As data scientists, we like building models. But models are of no use to anyone just sitting on our laptops. To serve up some insightful predictions to our eager audience, we need to make models accessible to the outside world. Of course, there are many ways to do this. We could wrap our model inside a web application with a user interface and run it on a web server, either one we host ourselves, or one that sits in the cloud. This sounds nice, but what happens if you have multiple applications that all need to use the same model? And what if you want to update the model without fiddling with your web application code? The solution to these issues is to serve the model independently of your web application using something called a REST API (Representational State Transfer Application Programming Interface). A REST API has no user interface as it's designed to let computer programs (not humans) speak to each other. In this case it will be our model and our web application doing the talking. The advantages of using a REST API over simply putting your model inside you application are that: - You can update your model without updating your application code - You can access the same model from different applications without having to embed it multiple times - Testing your deployed model will be easier if it is independant of a larger web application

So we've decided we want to serve our model using a REST API. There are various tools available that can do this. In Python, there is Flask, Django and FastAPI, while in R, Plumber seems to be the primary option. These tools will give you the ability to easily create a REST API and serve up predictions from your model. But what happens if your model requires a high performance CPU or GPU to make these predictions? Running an expensive server all the time, regardless of how many requests are made, does not sound ideal. Likewise, what happens if your model becomes a supermodel and everyone wants to make requests? Can a single server still support this? For scalability, let's look at some cloud-based solutions.
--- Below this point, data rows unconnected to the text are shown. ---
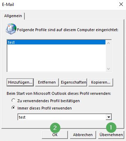The image size is (126, 141).
Task: Select the 'test' profile in list
Action: [56, 42]
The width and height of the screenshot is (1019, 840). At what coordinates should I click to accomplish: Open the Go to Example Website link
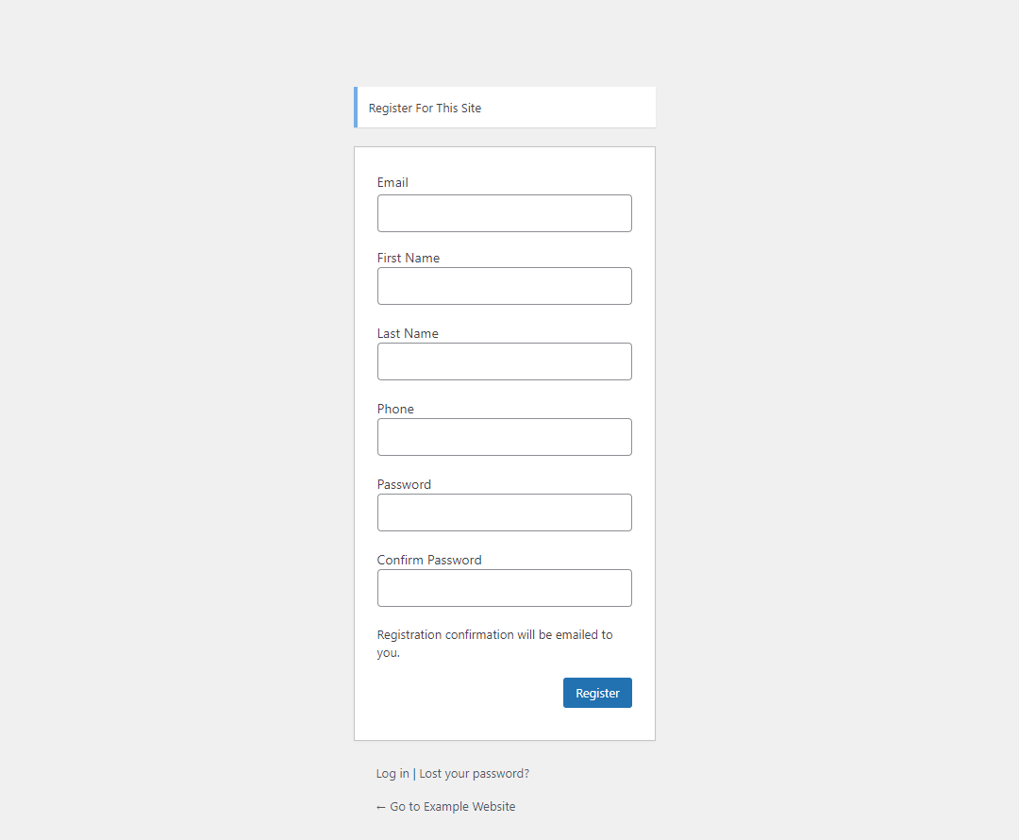(452, 807)
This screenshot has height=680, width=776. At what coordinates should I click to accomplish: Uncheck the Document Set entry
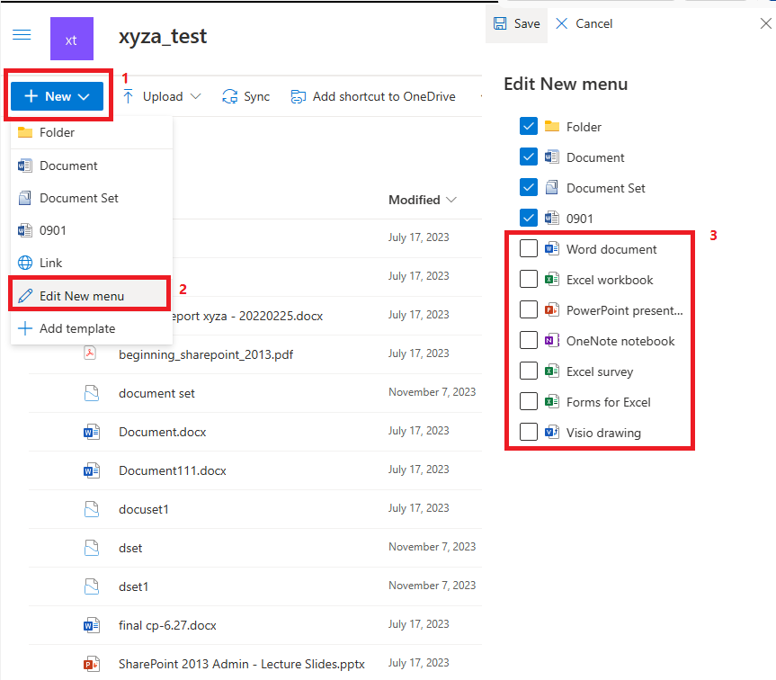point(529,187)
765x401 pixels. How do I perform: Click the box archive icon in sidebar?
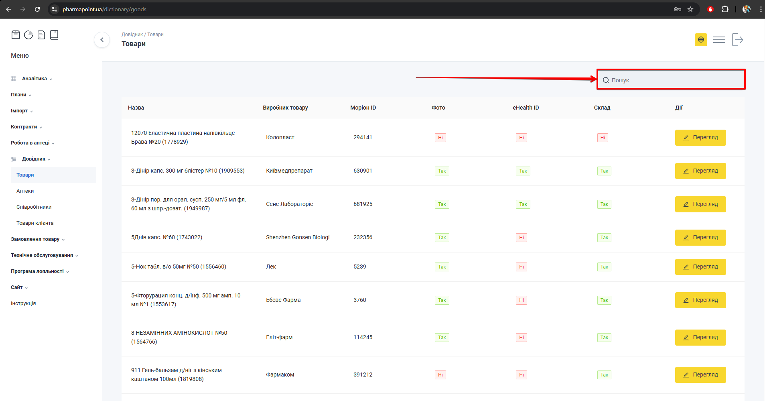coord(16,35)
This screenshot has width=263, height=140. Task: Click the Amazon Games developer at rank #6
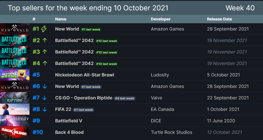point(167,86)

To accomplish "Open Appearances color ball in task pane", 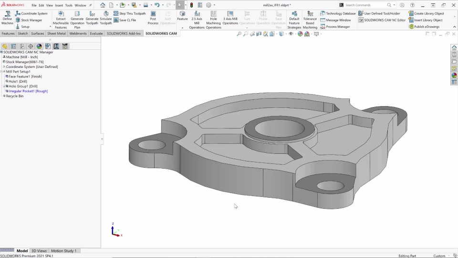I will pos(454,75).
You could simply deploy your REST API into a scalable service like AWS Elastic Beanstalk, Azure App Service or Google App Engine. However, the billing model of these services is based on virtual machine usage rather than number of API requests. Therefore, it's quite tricky to match the amount of compute you are paying for to the amount of requests being made. What if you could be charged based on the number of requests being made, rather than the number of computers you are using? Well, you can, and this growing area of cloud computing is known as Serverless. This is a perfect solution for our model serving problem and there are plenty of options available, including Azure Functions, GCP Cloud Functions and AWS Lambda. In this article, we will focus on Lambda.
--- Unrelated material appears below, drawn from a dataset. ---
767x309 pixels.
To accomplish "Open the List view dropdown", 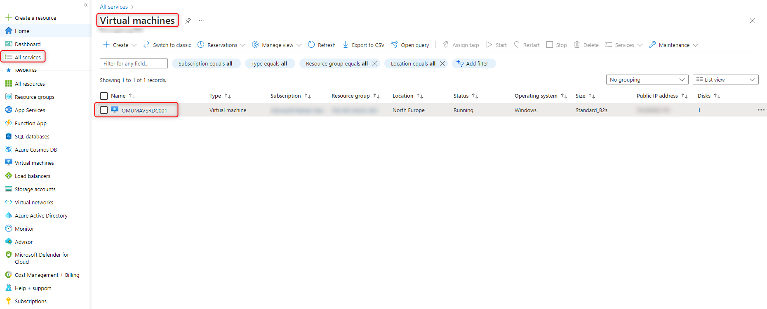I will 725,80.
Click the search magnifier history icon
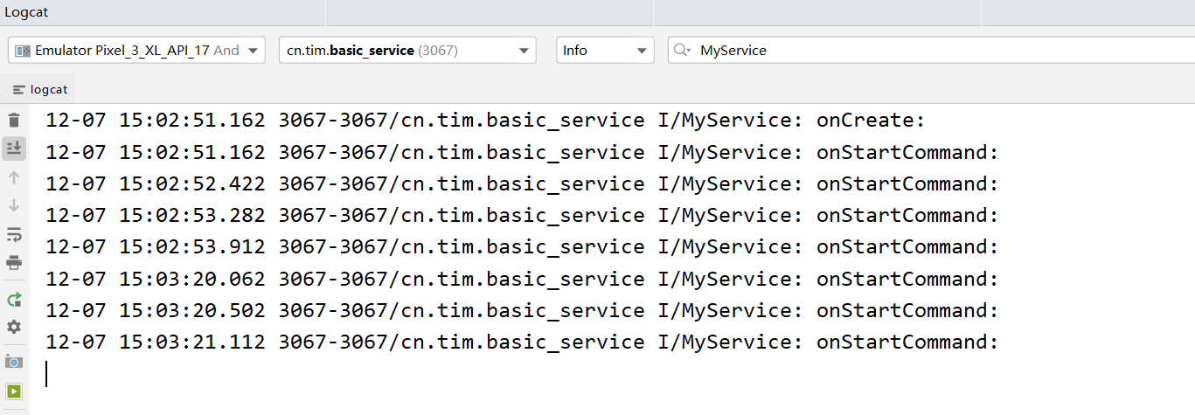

There is one more option which we will not be covering here. Increasingly, Machine Learning platforms are offering ways to serve your model with minimal effort as part of their easy-to-use ecosystem. Examples include Databricks, Azure Machine Learning, GCP Vertex AI and AWS Sagemaker. These tools provide great solutions but you do have to pay a premium for the privilidge. Depending on the number of data scientists at your organisation and the trade-off between cost and ease of use, these platforms may provide a better solution than setting up your own serverless function. With that caveat in mind, let's look at Lambda.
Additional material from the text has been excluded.